Reactive synthesis is an automated procedure to obtain a correct-by-construction reactive system from its temporal logic specification. Two of the main challenges in bringing reactive synthesis to practice are its very high worst-case complexity and the difficulty of writing declarative specifications using basic LTL operators. To address the first challenge, researchers have suggested the GR(1) fragment of LTL, which has an efficient polynomial time symbolic synthesis algorithm. To address the second challenge, specification languages include higher-level constructs that aim at allowing engineers to write succinct and readable specifications. One such construct is the triggers operator, as supported, e.g., in the Property Specification Language (PSL).

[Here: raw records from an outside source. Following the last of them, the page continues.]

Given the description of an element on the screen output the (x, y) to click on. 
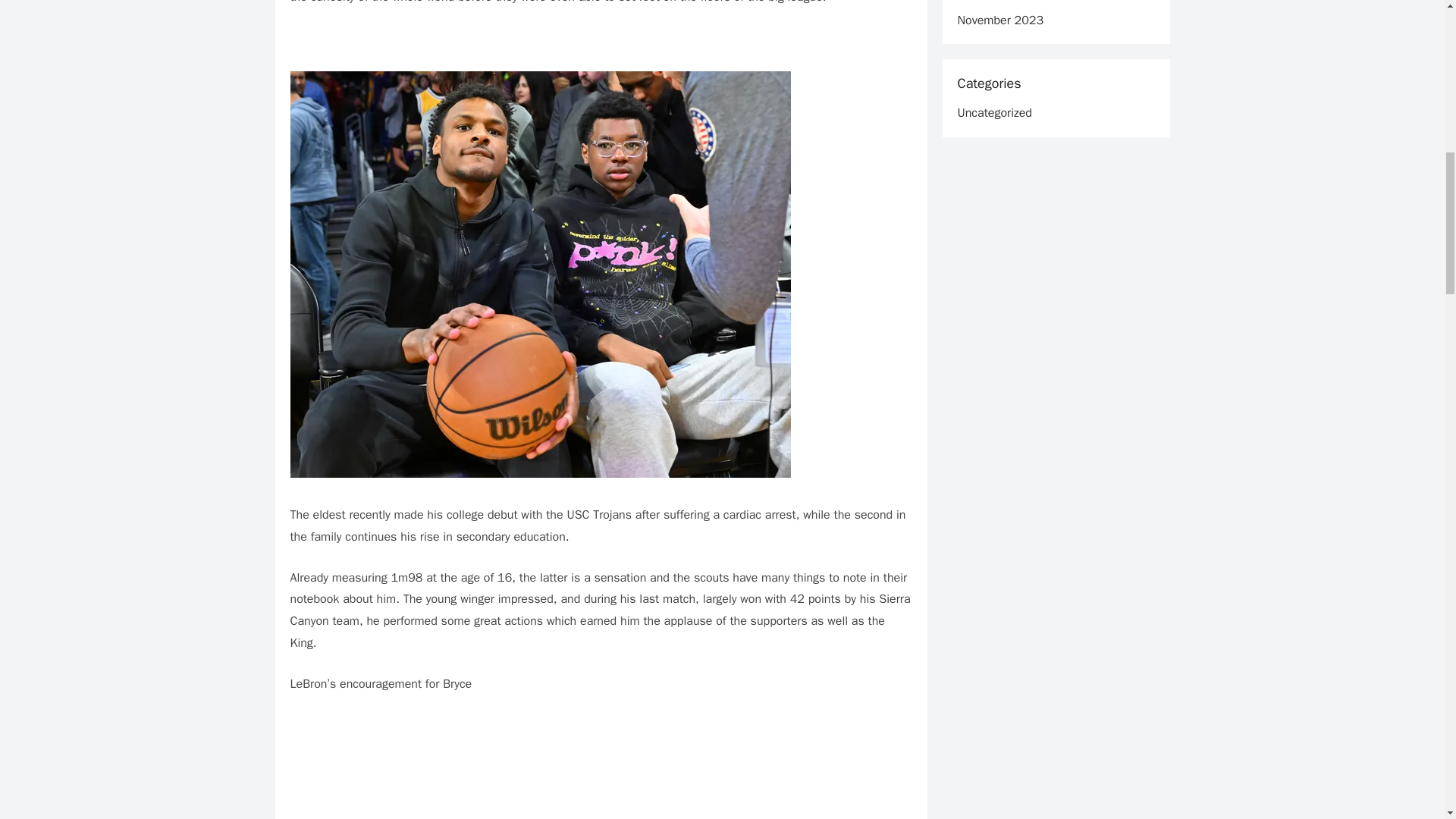
X Post (600, 766)
Advertisement (600, 40)
Given the description of an element on the screen output the (x, y) to click on. 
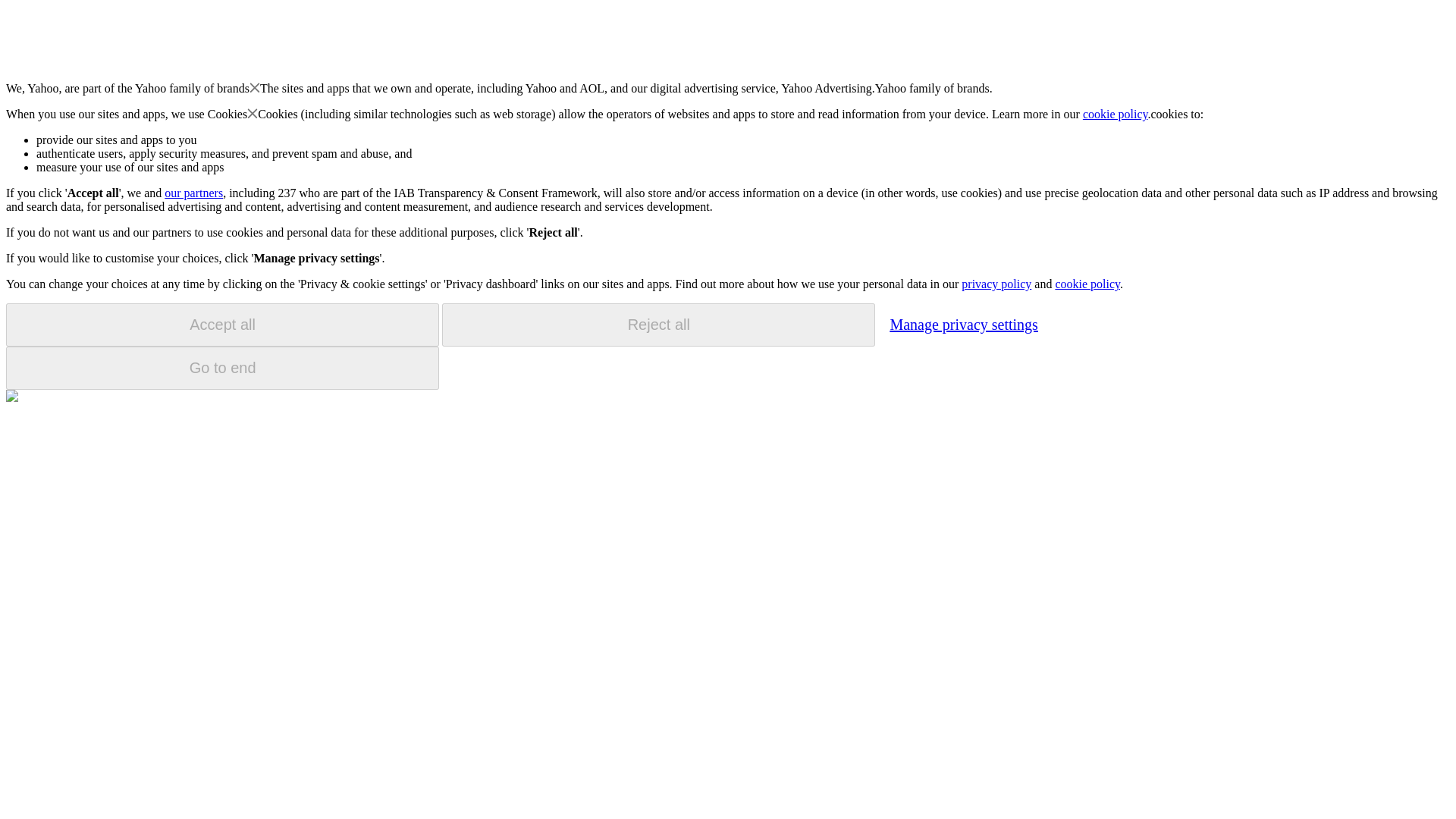
Accept all (222, 324)
Manage privacy settings (963, 323)
cookie policy (1086, 283)
our partners (193, 192)
cookie policy (1115, 113)
privacy policy (995, 283)
Go to end (222, 367)
Reject all (658, 324)
Given the description of an element on the screen output the (x, y) to click on. 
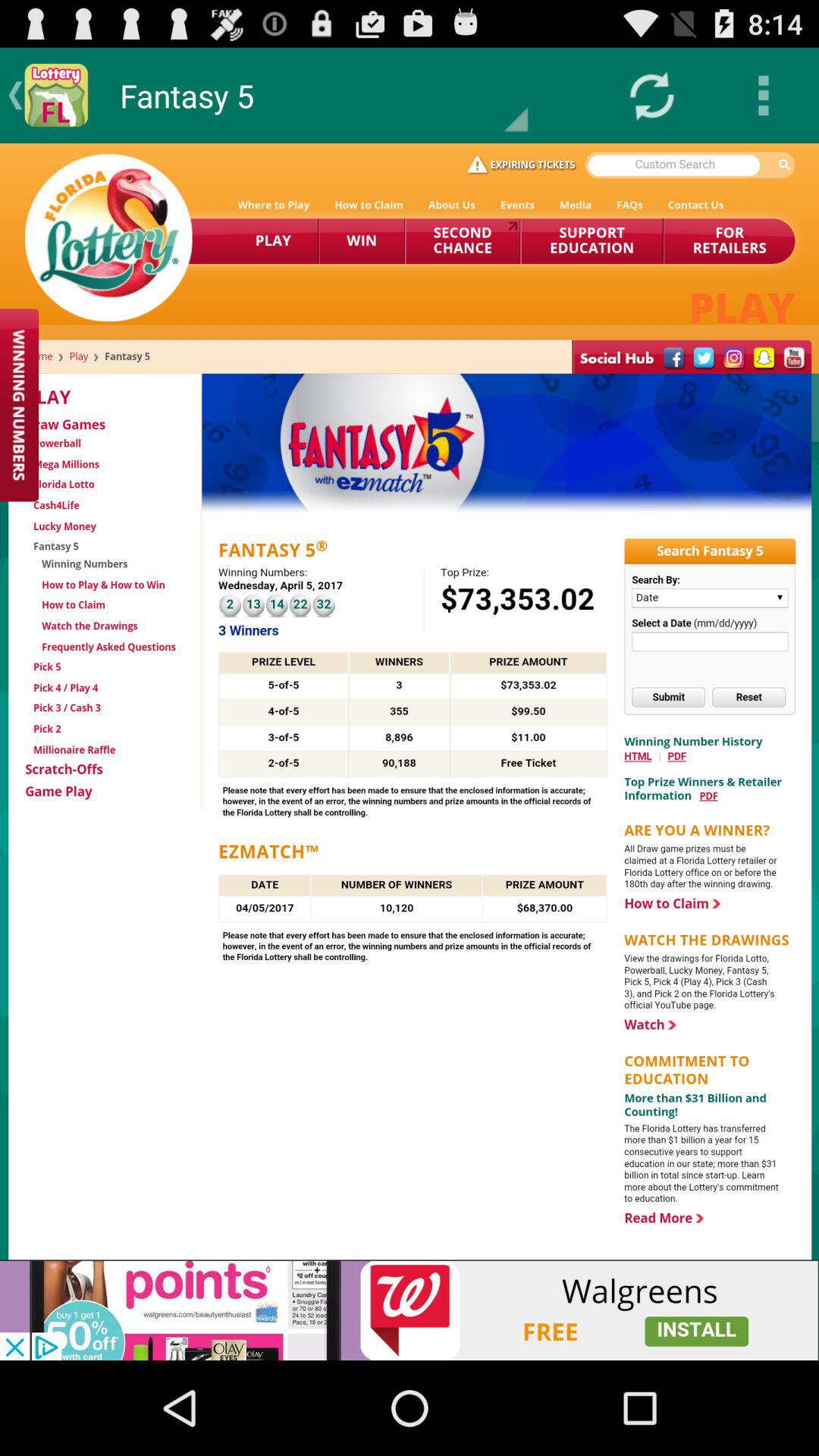
advertisement (409, 1310)
Given the description of an element on the screen output the (x, y) to click on. 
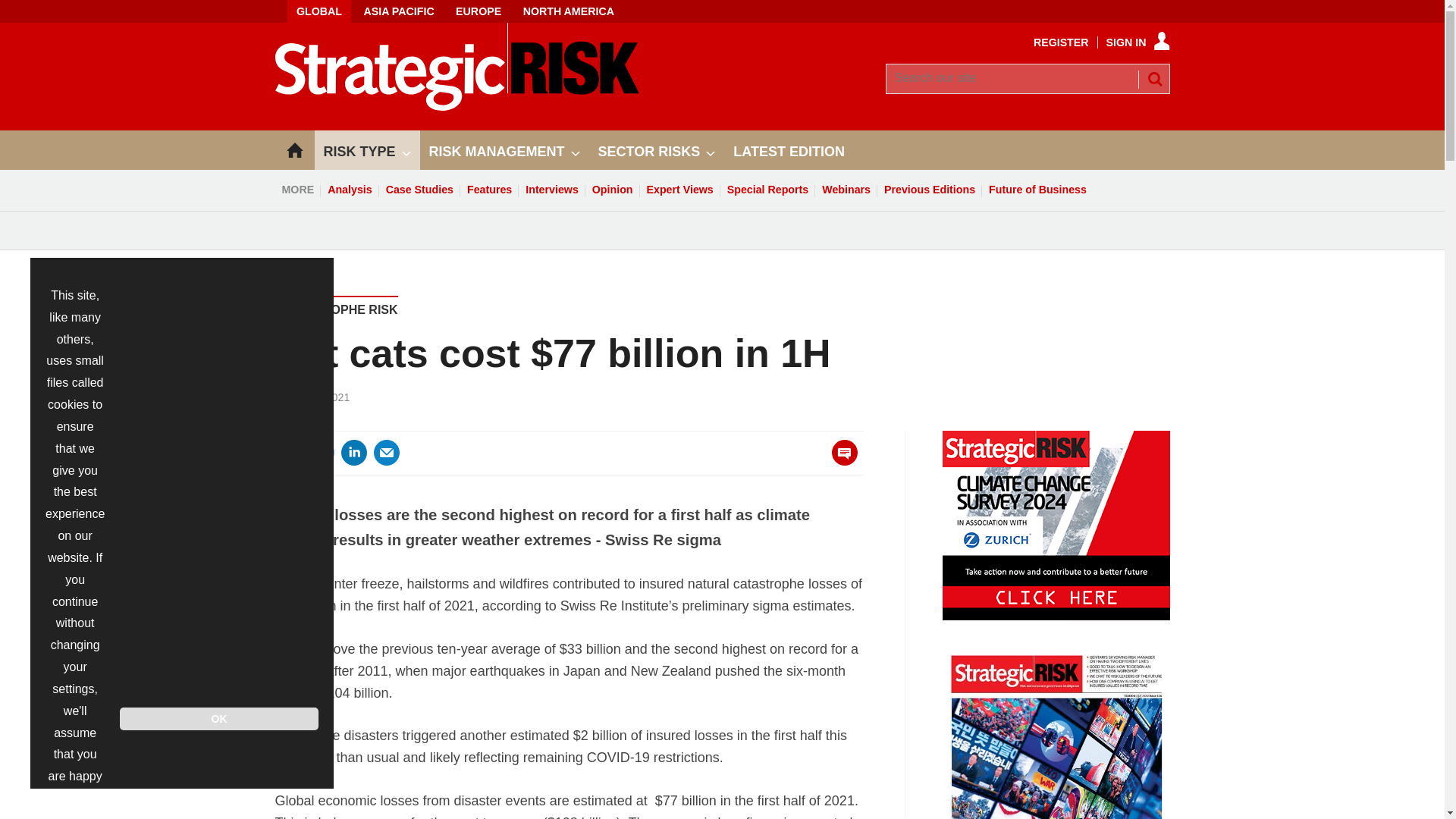
Analysis (349, 189)
Special Reports (767, 189)
Webinars (846, 189)
Features (489, 189)
Case Studies (419, 189)
Share this on Linked in (352, 452)
Insert Logo text (457, 106)
GLOBAL (318, 11)
EUROPE (478, 11)
ASIA PACIFIC (397, 11)
Expert Views (680, 189)
SEARCH (1153, 78)
Previous Editions (929, 189)
Share this on Facebook (288, 452)
OK (218, 718)
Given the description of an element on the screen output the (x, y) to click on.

In this work we introduce triggers into specifications for reactive synthesis. The effectiveness of our contribution relies on a novel encoding of regular expressions using symbolic finite automata (SFA) and on a novel semantics for triggers that, in contrast to PSL triggers, admits an efficient translation into GR(1). We show that our triggers are expressive and succinct, and prove that our encoding is optimal.
We have implemented our ideas on top of the Spectra language and synthesizer. We demonstrate the usefulness and effectiveness of using triggers in specifications for synthesis, as well as the challenges involved in using them, via a study of more than 300 triggers written by undergraduate students who participated in a project class on writing specifications for synthesis.
To the best of our knowledge, our work is the first to introduce triggers into specifications for reactive synthesis.